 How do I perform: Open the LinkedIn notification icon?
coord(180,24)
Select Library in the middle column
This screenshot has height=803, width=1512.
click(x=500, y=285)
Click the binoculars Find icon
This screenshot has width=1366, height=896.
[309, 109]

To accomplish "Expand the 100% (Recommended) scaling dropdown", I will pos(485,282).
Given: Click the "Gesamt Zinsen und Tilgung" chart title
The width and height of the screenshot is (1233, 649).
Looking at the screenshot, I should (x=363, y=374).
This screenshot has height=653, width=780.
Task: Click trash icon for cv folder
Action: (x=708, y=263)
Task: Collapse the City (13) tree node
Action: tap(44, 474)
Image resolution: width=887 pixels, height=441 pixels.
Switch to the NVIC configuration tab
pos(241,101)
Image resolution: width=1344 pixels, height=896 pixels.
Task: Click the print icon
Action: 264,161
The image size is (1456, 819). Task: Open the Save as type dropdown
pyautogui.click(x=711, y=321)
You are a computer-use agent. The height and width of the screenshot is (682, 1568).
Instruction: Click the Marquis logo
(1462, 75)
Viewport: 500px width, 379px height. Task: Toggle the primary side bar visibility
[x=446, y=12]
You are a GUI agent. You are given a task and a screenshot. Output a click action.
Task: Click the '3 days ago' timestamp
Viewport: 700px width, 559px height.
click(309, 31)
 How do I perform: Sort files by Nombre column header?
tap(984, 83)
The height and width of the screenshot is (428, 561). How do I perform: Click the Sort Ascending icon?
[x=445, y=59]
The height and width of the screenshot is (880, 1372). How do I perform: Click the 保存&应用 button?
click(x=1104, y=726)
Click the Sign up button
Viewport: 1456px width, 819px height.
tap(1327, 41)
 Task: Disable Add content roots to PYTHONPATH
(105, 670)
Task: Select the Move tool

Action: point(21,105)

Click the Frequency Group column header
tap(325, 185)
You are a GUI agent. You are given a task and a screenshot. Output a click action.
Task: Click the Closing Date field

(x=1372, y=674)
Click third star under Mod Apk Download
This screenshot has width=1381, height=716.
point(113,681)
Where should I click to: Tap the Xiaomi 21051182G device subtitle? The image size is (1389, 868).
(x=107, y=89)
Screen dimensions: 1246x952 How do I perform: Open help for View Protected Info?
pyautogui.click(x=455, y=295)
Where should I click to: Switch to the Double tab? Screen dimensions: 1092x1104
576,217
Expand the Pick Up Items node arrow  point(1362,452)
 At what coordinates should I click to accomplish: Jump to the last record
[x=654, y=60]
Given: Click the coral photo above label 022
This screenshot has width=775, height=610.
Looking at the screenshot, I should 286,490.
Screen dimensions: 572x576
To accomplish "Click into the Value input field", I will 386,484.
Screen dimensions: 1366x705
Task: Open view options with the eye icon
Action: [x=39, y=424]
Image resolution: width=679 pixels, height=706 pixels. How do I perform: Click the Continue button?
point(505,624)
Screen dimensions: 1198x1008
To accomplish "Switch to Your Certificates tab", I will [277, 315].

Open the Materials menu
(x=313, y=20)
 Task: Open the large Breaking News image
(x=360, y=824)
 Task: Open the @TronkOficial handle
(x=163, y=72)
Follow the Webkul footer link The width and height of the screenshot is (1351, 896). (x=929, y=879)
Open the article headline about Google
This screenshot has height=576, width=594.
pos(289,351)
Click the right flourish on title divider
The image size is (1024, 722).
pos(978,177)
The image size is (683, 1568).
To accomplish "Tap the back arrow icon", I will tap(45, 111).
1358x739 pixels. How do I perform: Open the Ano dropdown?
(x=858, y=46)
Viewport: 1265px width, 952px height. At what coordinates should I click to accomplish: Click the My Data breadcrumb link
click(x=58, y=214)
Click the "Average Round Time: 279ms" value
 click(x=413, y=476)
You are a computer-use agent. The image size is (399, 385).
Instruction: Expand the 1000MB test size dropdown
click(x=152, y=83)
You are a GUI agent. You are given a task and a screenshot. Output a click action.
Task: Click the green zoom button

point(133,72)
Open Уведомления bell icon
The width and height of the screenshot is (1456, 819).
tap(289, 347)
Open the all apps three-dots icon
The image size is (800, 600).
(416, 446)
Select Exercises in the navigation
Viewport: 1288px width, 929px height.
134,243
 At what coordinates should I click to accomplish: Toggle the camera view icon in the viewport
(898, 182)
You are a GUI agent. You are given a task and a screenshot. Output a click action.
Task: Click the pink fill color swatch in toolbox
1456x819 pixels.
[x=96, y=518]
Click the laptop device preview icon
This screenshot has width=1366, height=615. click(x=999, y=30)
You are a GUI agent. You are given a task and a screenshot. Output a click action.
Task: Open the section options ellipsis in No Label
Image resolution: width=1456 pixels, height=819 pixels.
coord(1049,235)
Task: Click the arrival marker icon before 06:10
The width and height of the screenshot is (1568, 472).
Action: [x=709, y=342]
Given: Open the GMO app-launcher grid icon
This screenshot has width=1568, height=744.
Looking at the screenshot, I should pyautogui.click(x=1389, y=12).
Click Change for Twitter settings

++++

## Task to carry out
Extract every line from the records above that contains the word "should".

## Task result
Looking at the screenshot, I should (x=363, y=374).
Where should I click to: Tap the Xiaomi 21051182G device subtitle? The image size is (1389, 868).
Where should I click to: Switch to the Double tab? Screen dimensions: 1092x1104
 At what coordinates should I click to accomplish: Jump to the last record
Looking at the screenshot, I should 286,490.
Viewport: 1265px width, 952px height. At what coordinates should I click to accomplish: Click the My Data breadcrumb link
 At what coordinates should I click to accomplish: Toggle the camera view icon in the viewport
Looking at the screenshot, I should pyautogui.click(x=1389, y=12).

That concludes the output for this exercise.